### [Task description]
Update the records from their beginning through the line containing "The image size", replacing "screenshot" with "screen capture" and leaving everything else unchanged. Omit the pictures from your answer.

### [Recorded information]
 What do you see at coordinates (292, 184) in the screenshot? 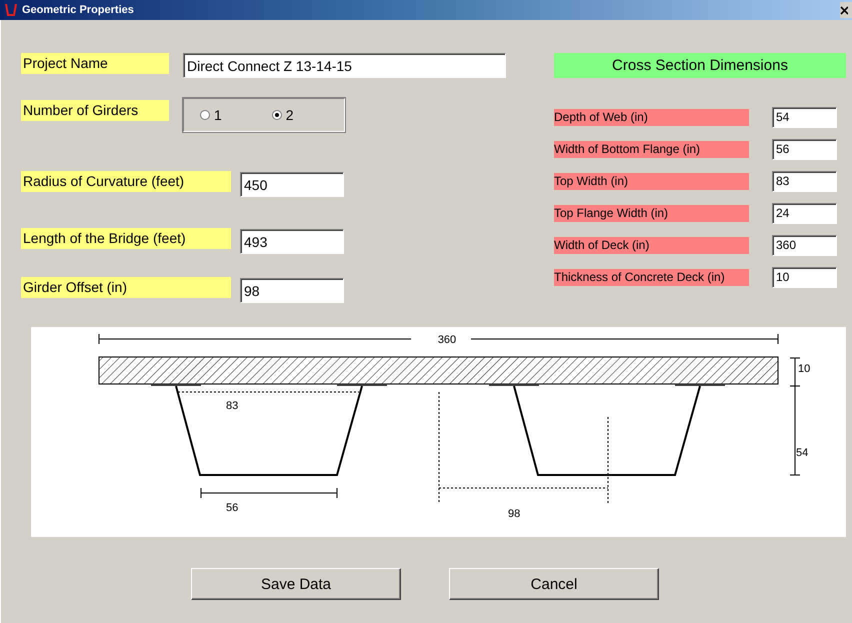
I see `input-field: 450` at bounding box center [292, 184].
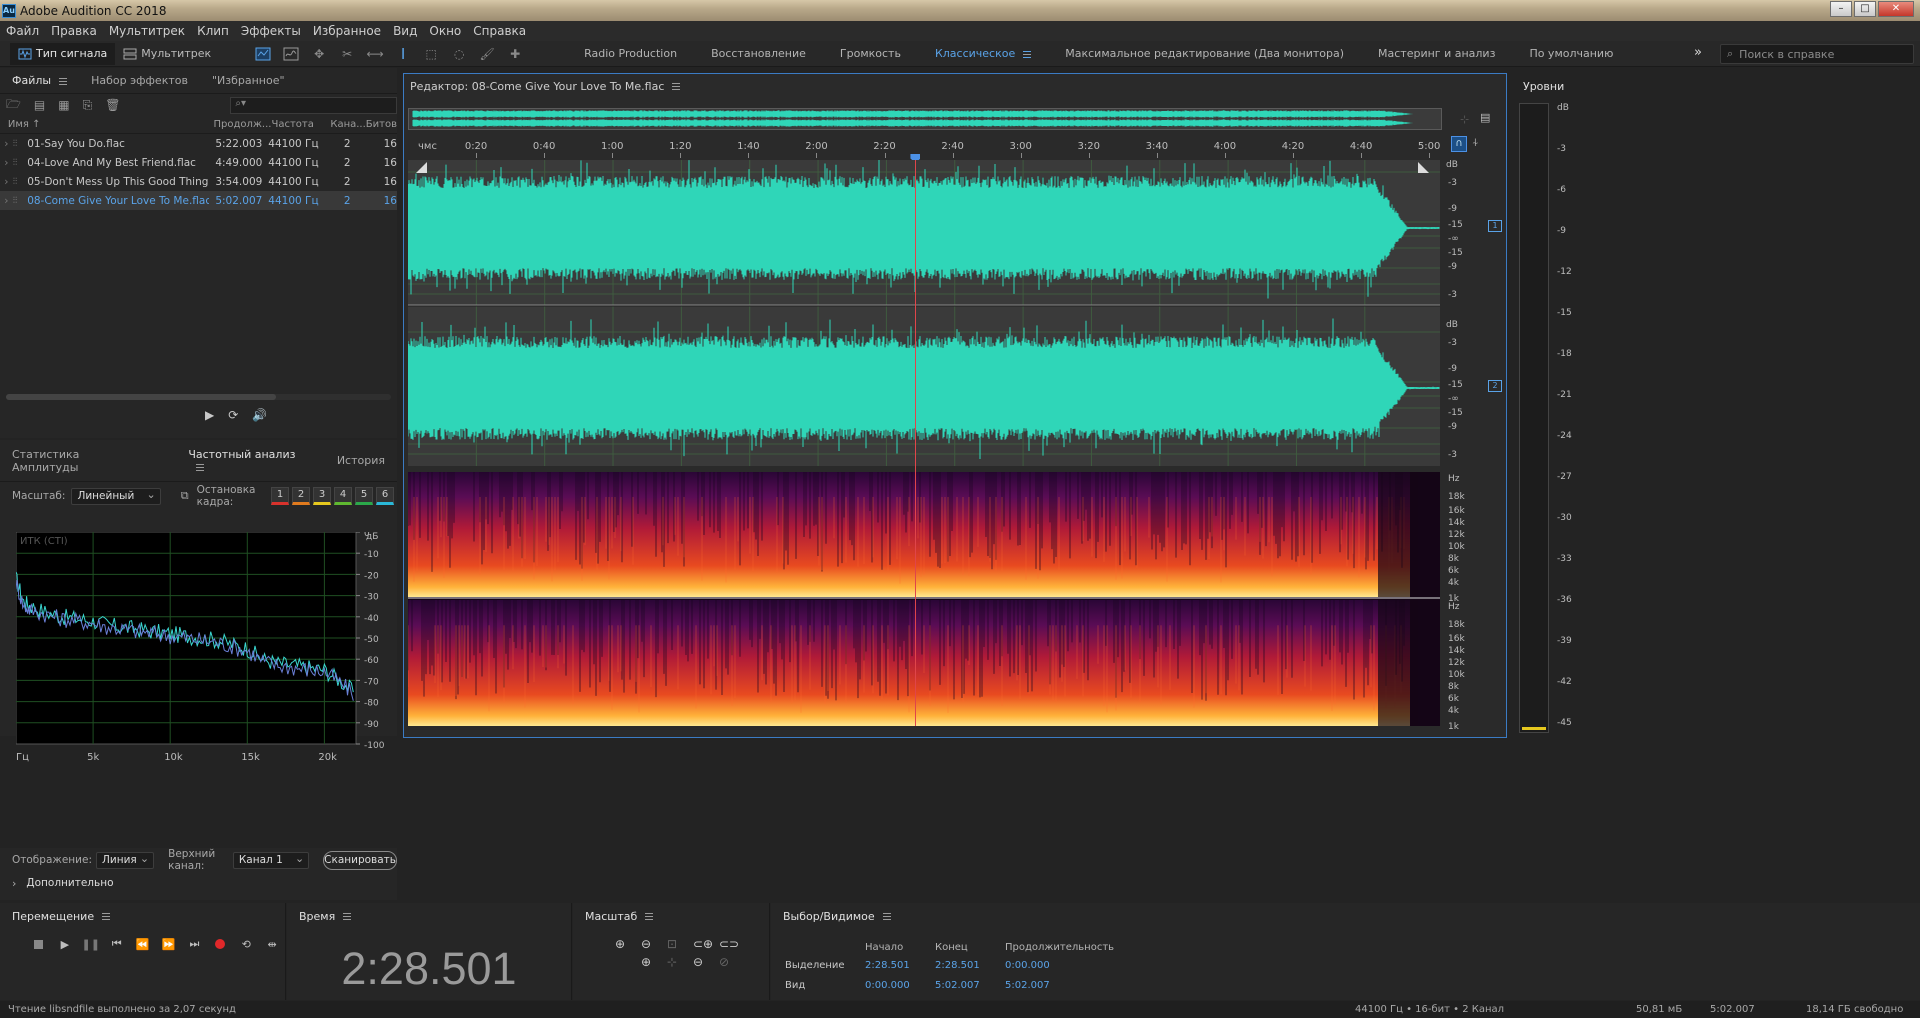 The image size is (1920, 1018). I want to click on go-to-end-icon: ⏭, so click(194, 944).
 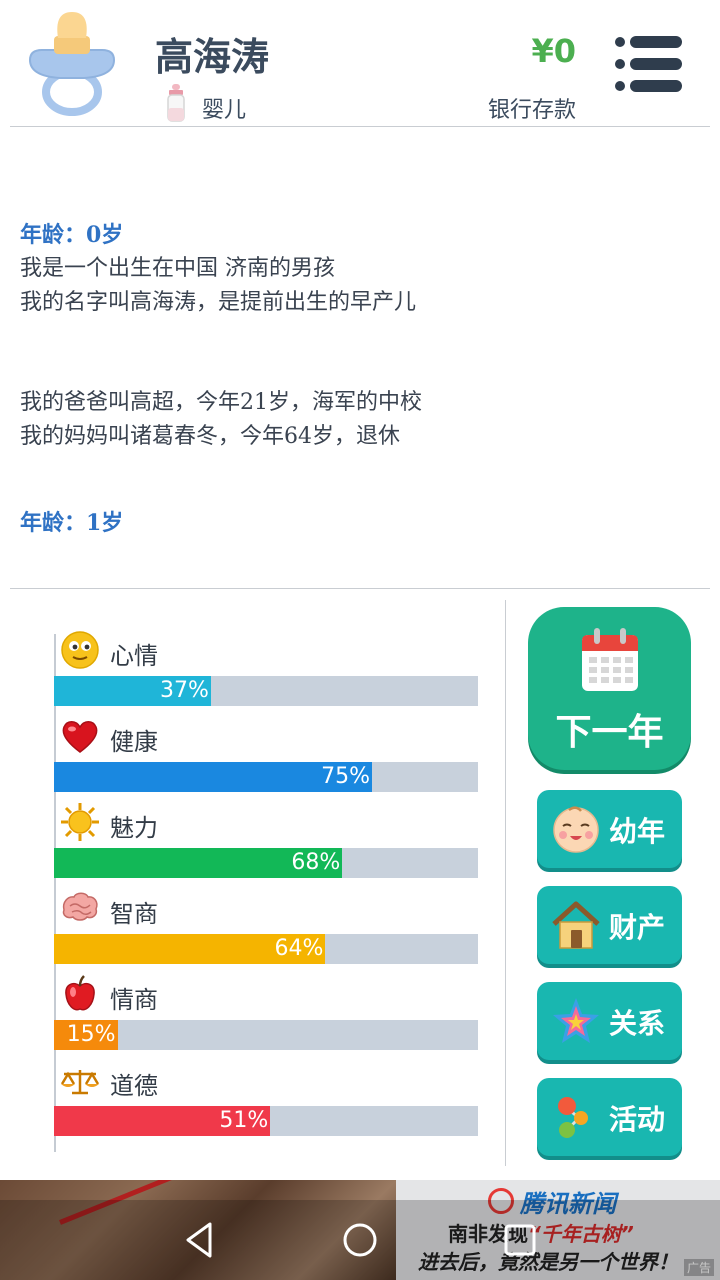 What do you see at coordinates (162, 1121) in the screenshot?
I see `stat-fill: 51%` at bounding box center [162, 1121].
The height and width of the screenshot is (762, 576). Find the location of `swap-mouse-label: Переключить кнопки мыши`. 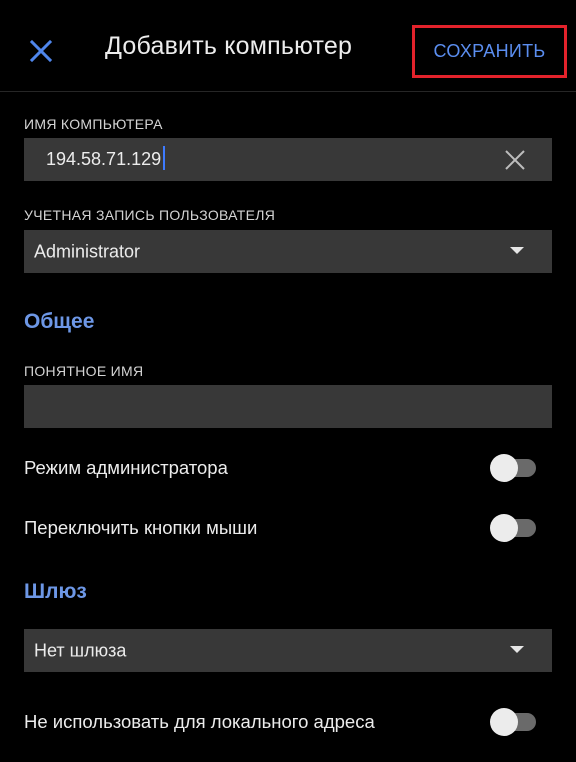

swap-mouse-label: Переключить кнопки мыши is located at coordinates (141, 528).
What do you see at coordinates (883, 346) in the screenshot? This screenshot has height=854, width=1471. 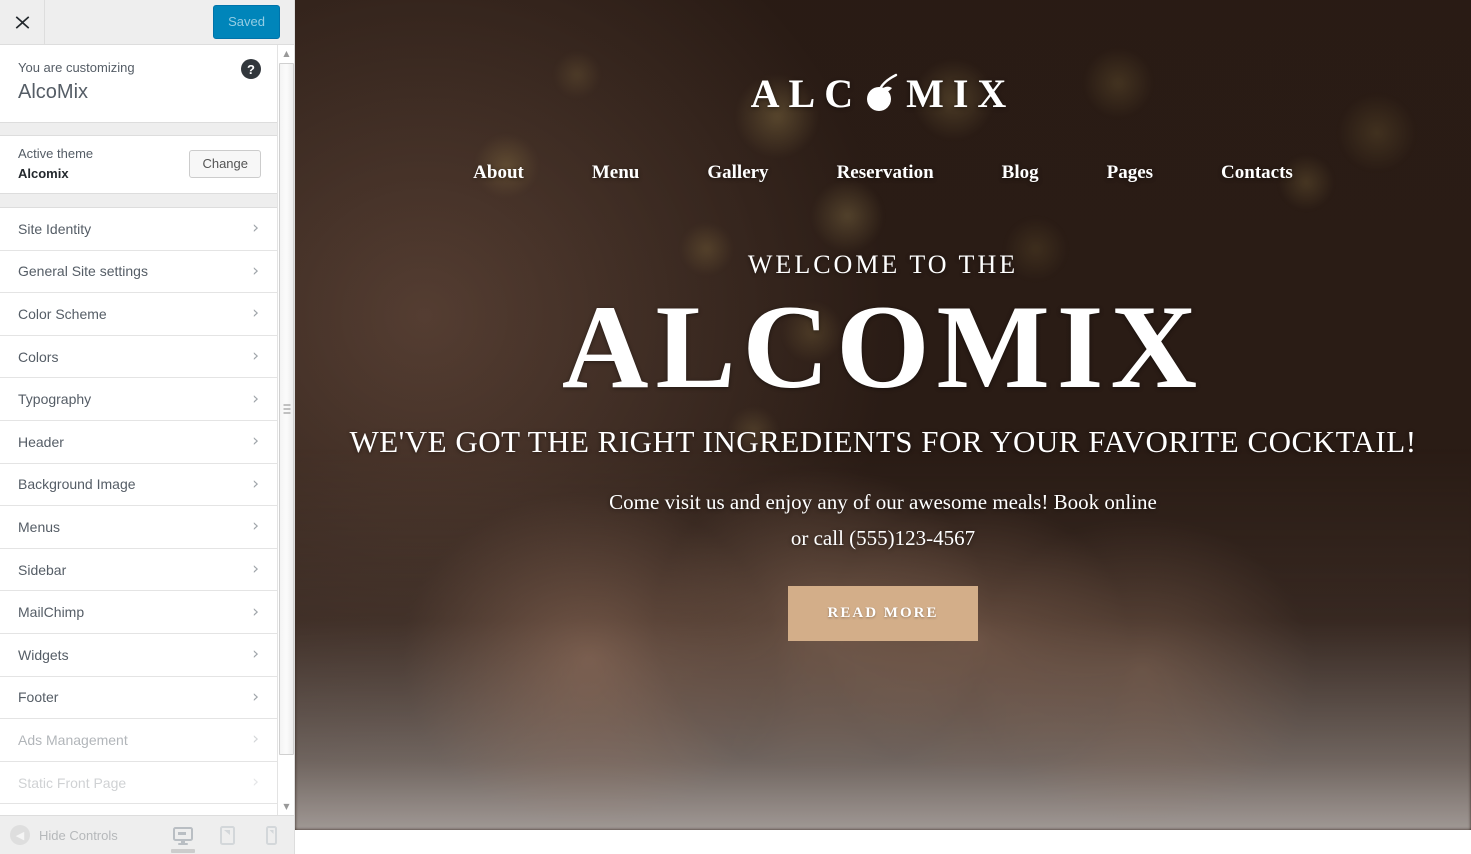 I see `hero-title: ALCOMIX` at bounding box center [883, 346].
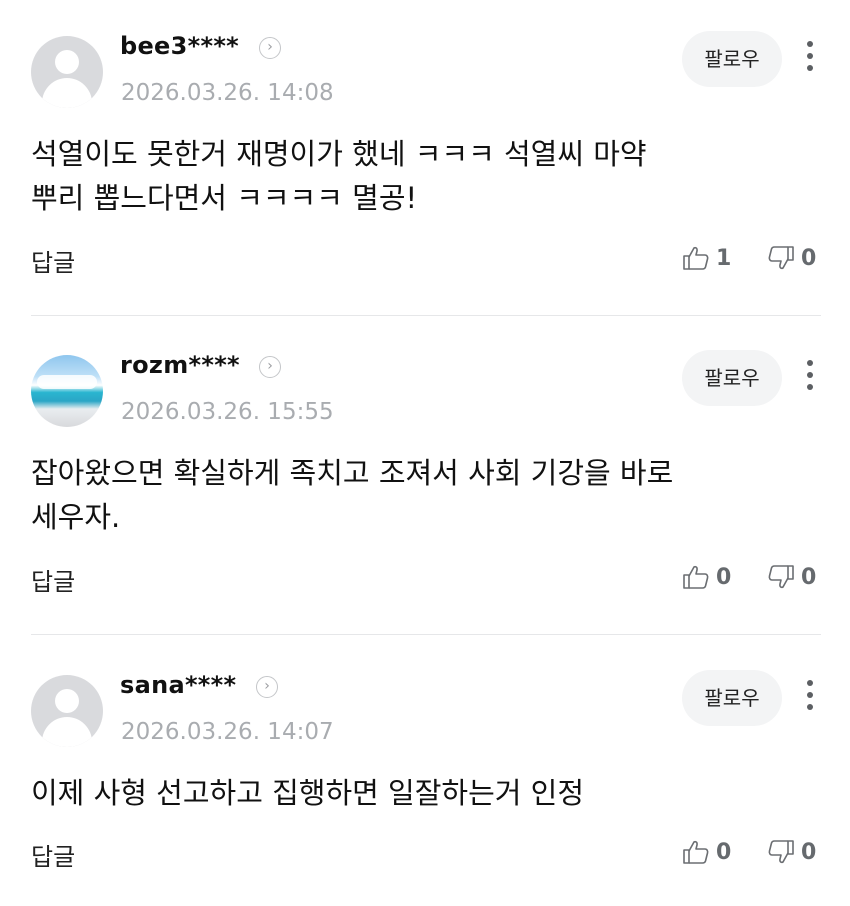 Image resolution: width=850 pixels, height=906 pixels. What do you see at coordinates (339, 154) in the screenshot?
I see `comment-line: 석열이도 못한거 재명이가 했네 ㅋㅋㅋ 석열씨 마약` at bounding box center [339, 154].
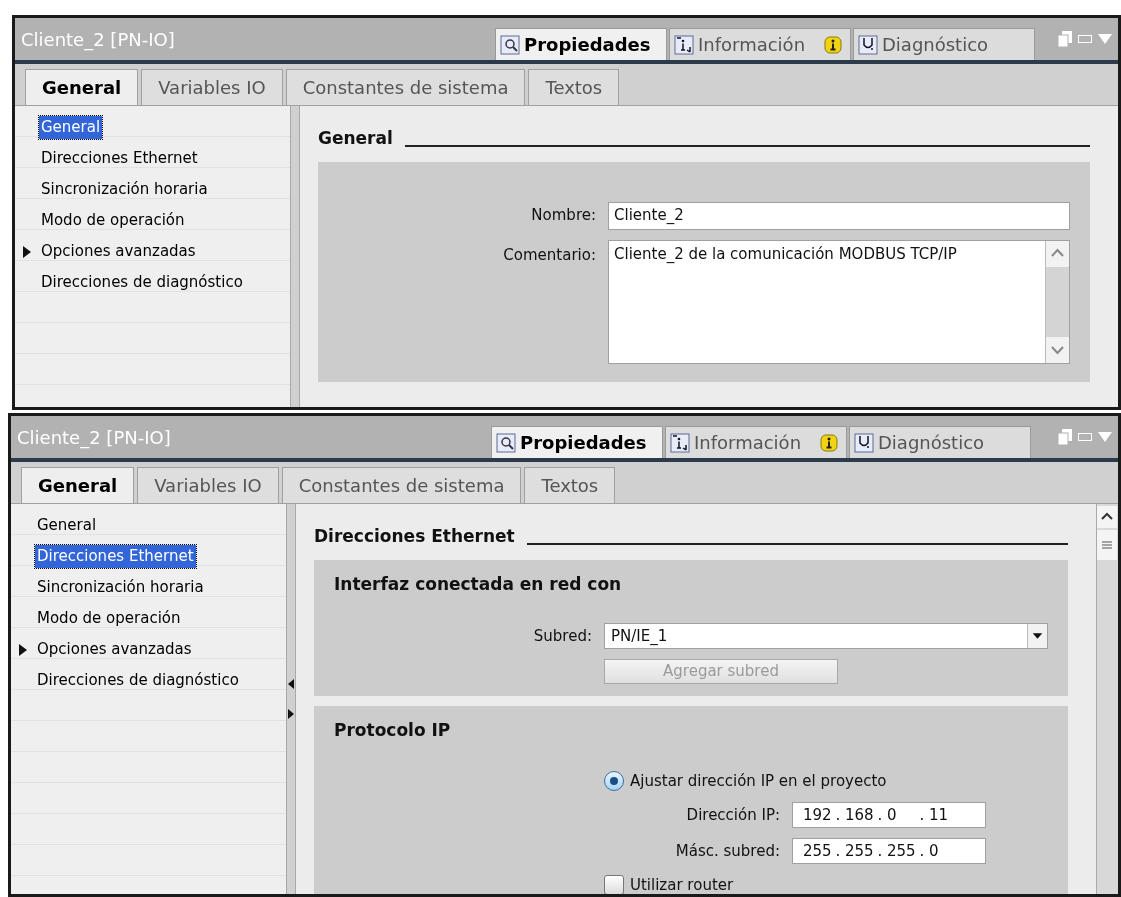  What do you see at coordinates (889, 815) in the screenshot?
I see `ip-address-field: 192 . 168 . 0 . 11` at bounding box center [889, 815].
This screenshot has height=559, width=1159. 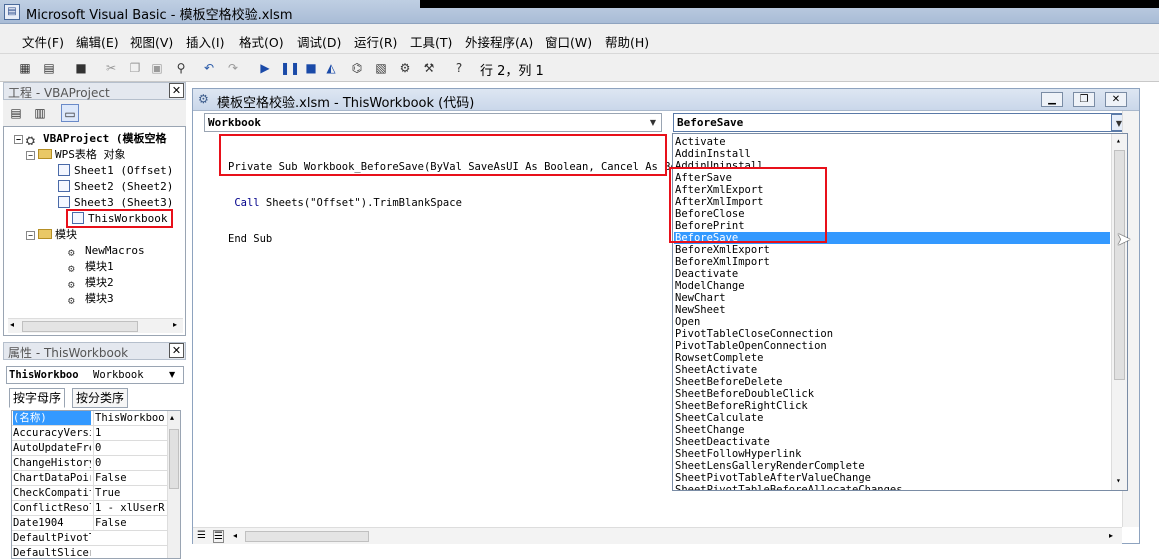 What do you see at coordinates (38, 398) in the screenshot?
I see `tab-alphabetic: 按字母序` at bounding box center [38, 398].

### [Answer]
 What do you see at coordinates (292, 184) in the screen capture? 
I see `input-field: 450` at bounding box center [292, 184].
 The image size is (1920, 1018). I want to click on go-to-end-icon: ⏭, so click(194, 944).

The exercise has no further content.